KUPASONLINE.COM – Ketahanan pangan di nagari tampaknya masih menjadi mitos bagi masyarakat. Program yang seharusnya menjamin ketersediaan pangan justru tak membuahkan hasil yang nyata. Di tengah aliran Dana Desa (DD) yang begitu besar, krisis pangan justru menjadi ancaman yang semakin nyata bagi masyarakat.

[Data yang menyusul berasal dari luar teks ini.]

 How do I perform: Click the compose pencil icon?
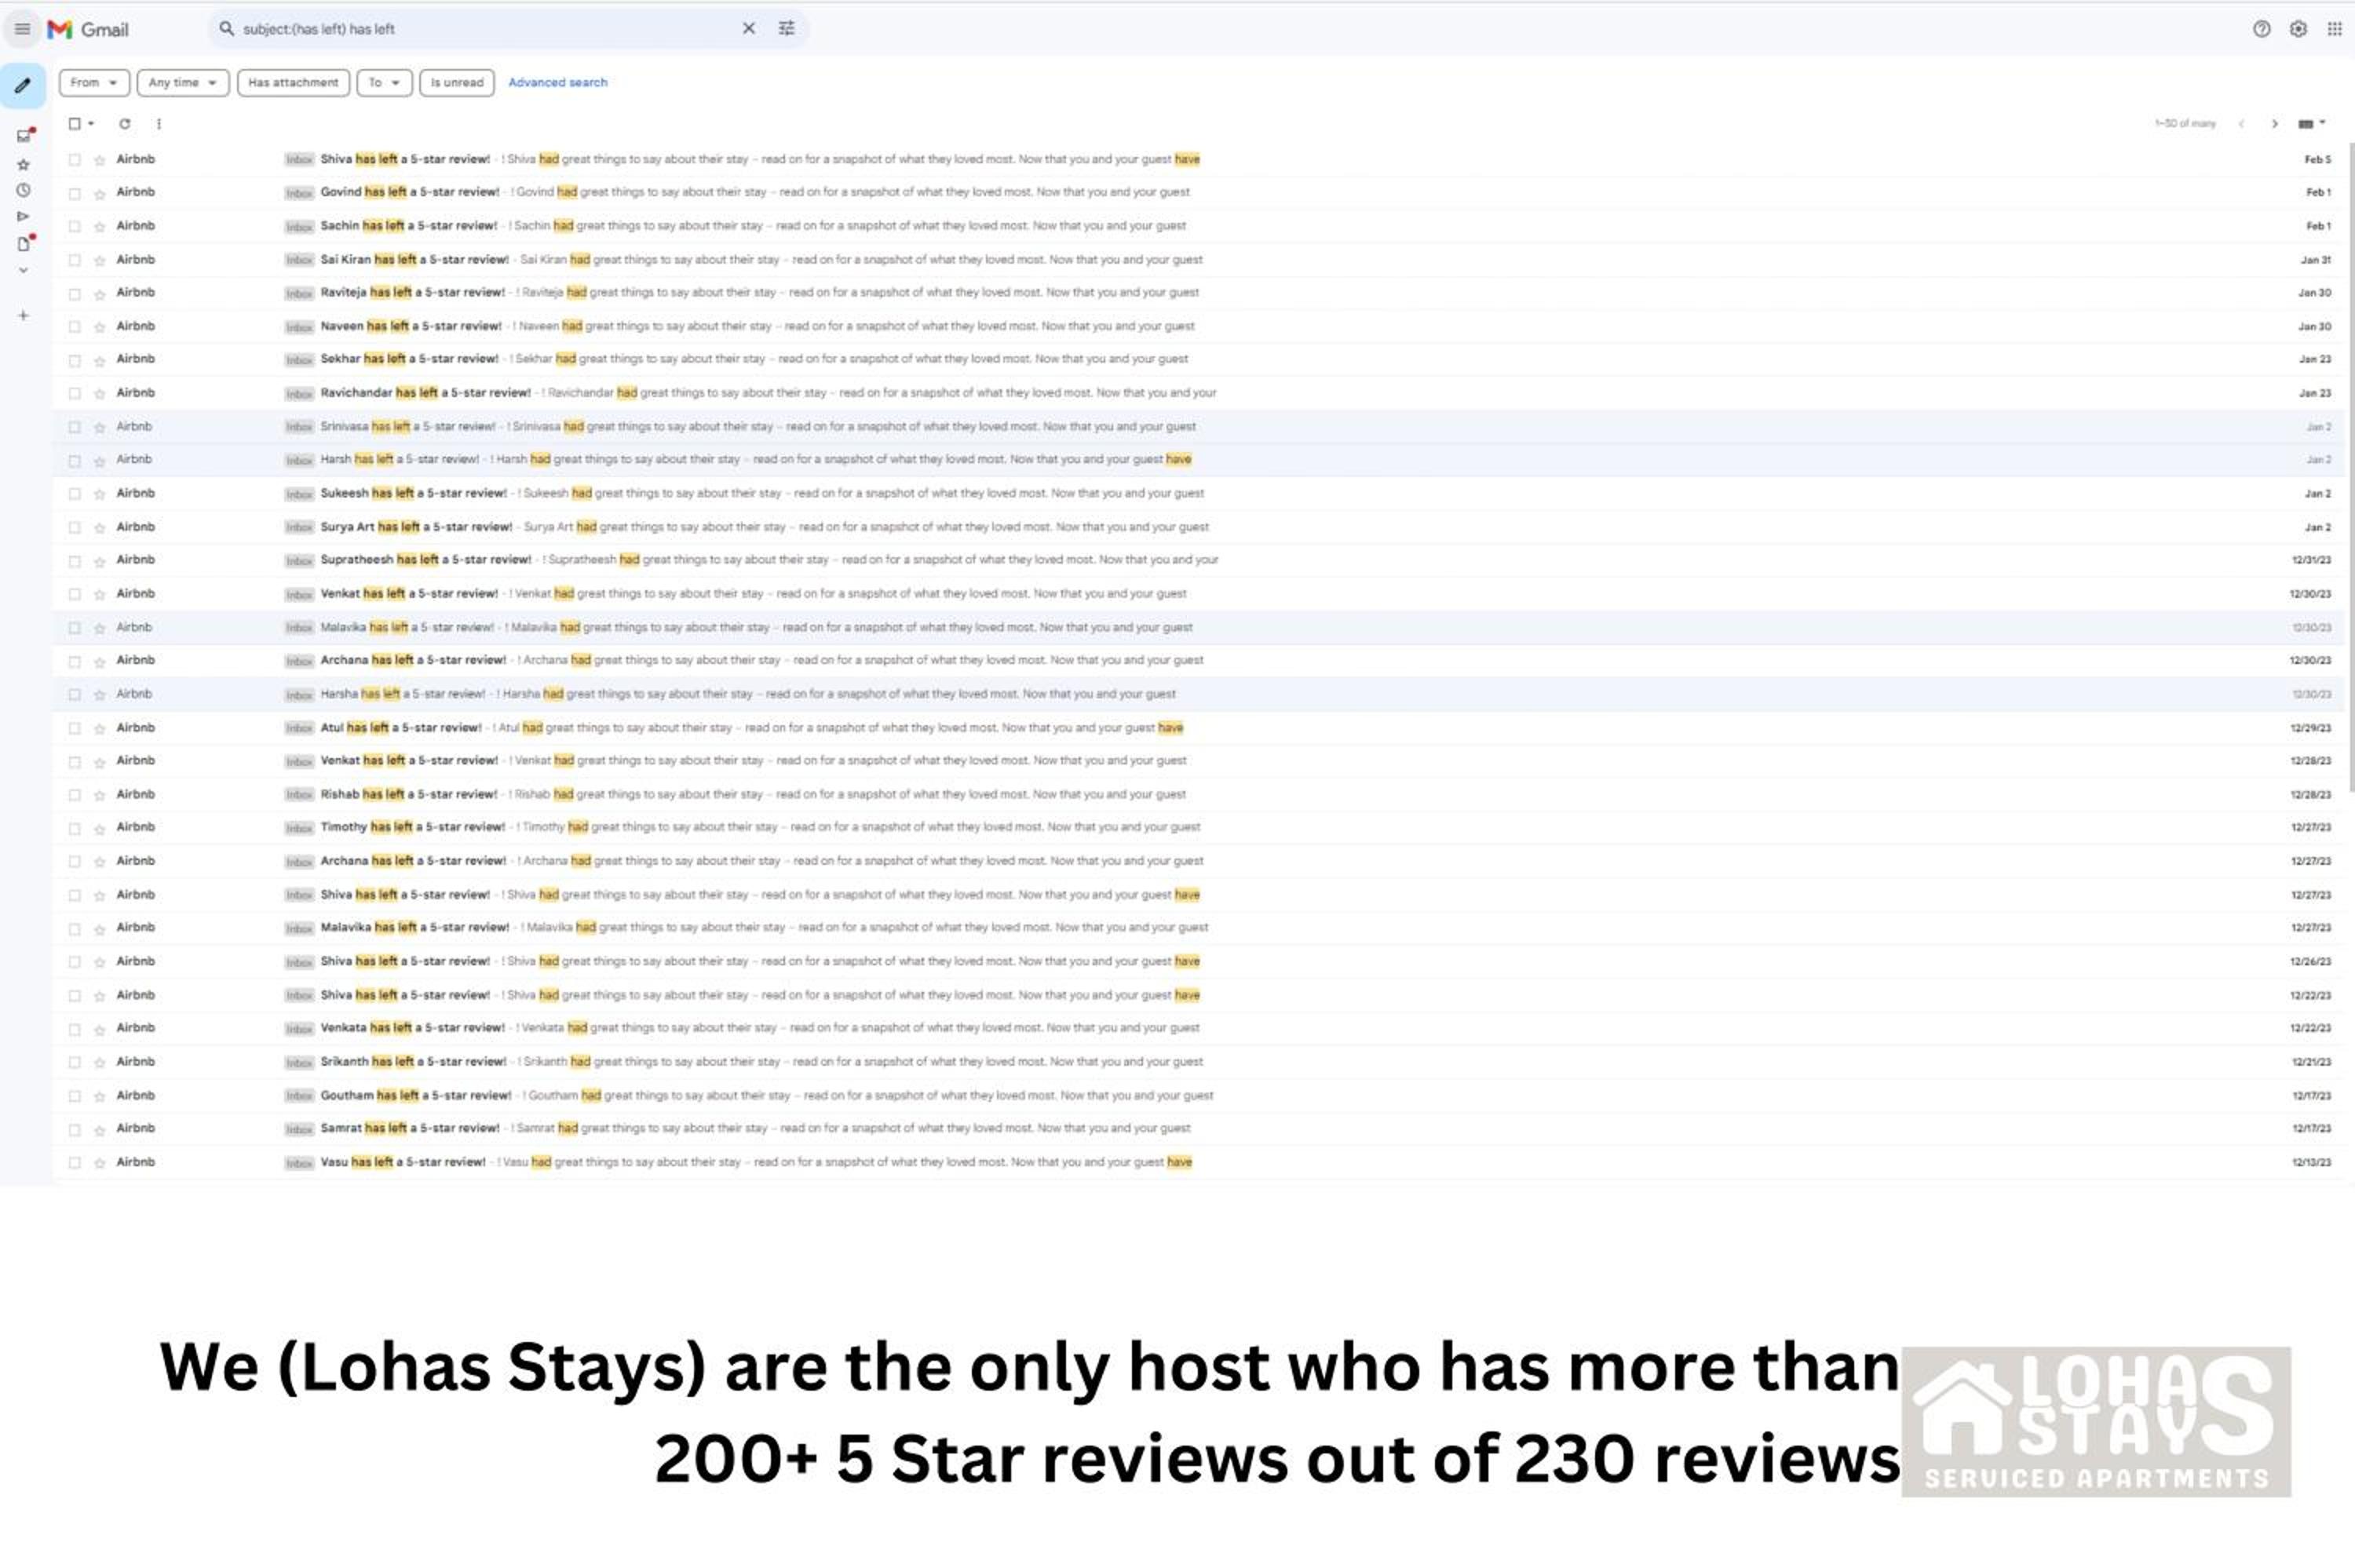[x=23, y=86]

Anggota DPRD Dapil 1 Pasbar, Yondrizal, mengatakan. Sebagai ujung tombak pembangunan, nagari memiliki tanggung jawab besar dalam memastikan kesejahteraan warganya. Pemerintah pusat telah mengalokasikan anggaran yang signifikan melalui Dana Desa, sebagaimana tertuang dalam Kepmendesa 82 Tahun 2022 tentang Pedoman Ketahanan Pangan di Desa/Nagari. Kebijakan ini bertujuan untuk meningkatkan ketersediaan pangan, mendorong konsumsi pangan yang sehat dan beragam, serta mengurangi risiko kerawanan pangan.
Namun, realitas di lapangan berkata lain. Di Kabupaten Pasaman Barat, masyarakat kerap mengeluhkan minimnya dampak nyata dari program ketahanan pangan yang didanai DD. Alih-alih meningkatkan kemandirian pangan, yang terlihat justru pembangunan fisik yang tidak berkelanjutan. Program yang dijalankan seolah hanya formalitas untuk menghabiskan anggaran tanpa perencanaan yang matang.
Tak dapat dimungkiri, perangkat nagari yang seharusnya menjadi pelaksana program ini malah diduga lebih mementingkan kepentingan pribadi dan kelompok. Minimnya transparansi anggaran, lemahnya pengawasan, serta kurangnya pertanggungjawaban membuat program ketahanan pangan hanya menjadi ajang permainan segelintir elit nagari.
"Sering kita temukan proyek ketahanan pangan yang hanya berjalan setengah jalan. Setelah bangunan berdiri, pengelolaannya mandek, tidak berkembang, dan tahun berikutnya diajukan lagi program baru tanpa evaluasi yang jelas. Ini bukan pembangunan, ini pemborosan!" ujar Yondrizal
Kondisi ini menimbulkan kecurigaan bahwa Dana Desa hanya menjadi sumber keuntungan bagi segelintir orang. Padahal, Peraturan Presiden Nomor 104 Tahun 2021 telah mengatur bahwa minimal 20% dari DD harus dialokasikan untuk ketahanan pangan dan hewani. Sayangnya, aturan ini tampaknya tidak dijalankan dengan baik.Anggota DPRD Pasaman Barat Dapil 1, Yondrizal, turut menyoroti hal ini. “Jika terus dibiarkan, ketahanan pangan nagari hanya akan menjadi mitos, sementara krisis pangan menjadi kenyataan yang harus dihadapi masyarakat,” tegasnya.
Kurangnya pengawasan menjadi salah satu faktor utama mengapa kebijakan ini tidak berjalan optimal. Inspektorat, aparat penegak hukum, serta lembaga terkait harus turun tangan untuk mengaudit penggunaan DD secara lebih ketat. Jika ditemukan penyimpangan, harus ada sanksi tegas bagi para pelaku.
Selain itu, pengelolaan perangkat nagari juga harus dievaluasi. Hingga kini, sebanyak 87 nagari di Pasaman Barat masih dipimpin oleh penjabat (Pj) wali nagari, yang berpotensi kurang memiliki legitimasi serta komitmen dalam mengelola program nagari secara berkelanjutan. Yondrizal menekankan pentingnya pemilihan wali nagari (Pilwana) serta perombakan perangkat nagari agar tercipta tata kelola yang lebih transparan dan akuntabel.
"Pemerintah harus serius dalam mengawasi penggunaan Dana Desa. Jangan hanya seremonial, tapi benar-benar turun ke lapangan. Jika ada perangkat nagari yang terbukti gagal atau terindikasi melakukan penyimpangan, harus dicopot," tambahnya.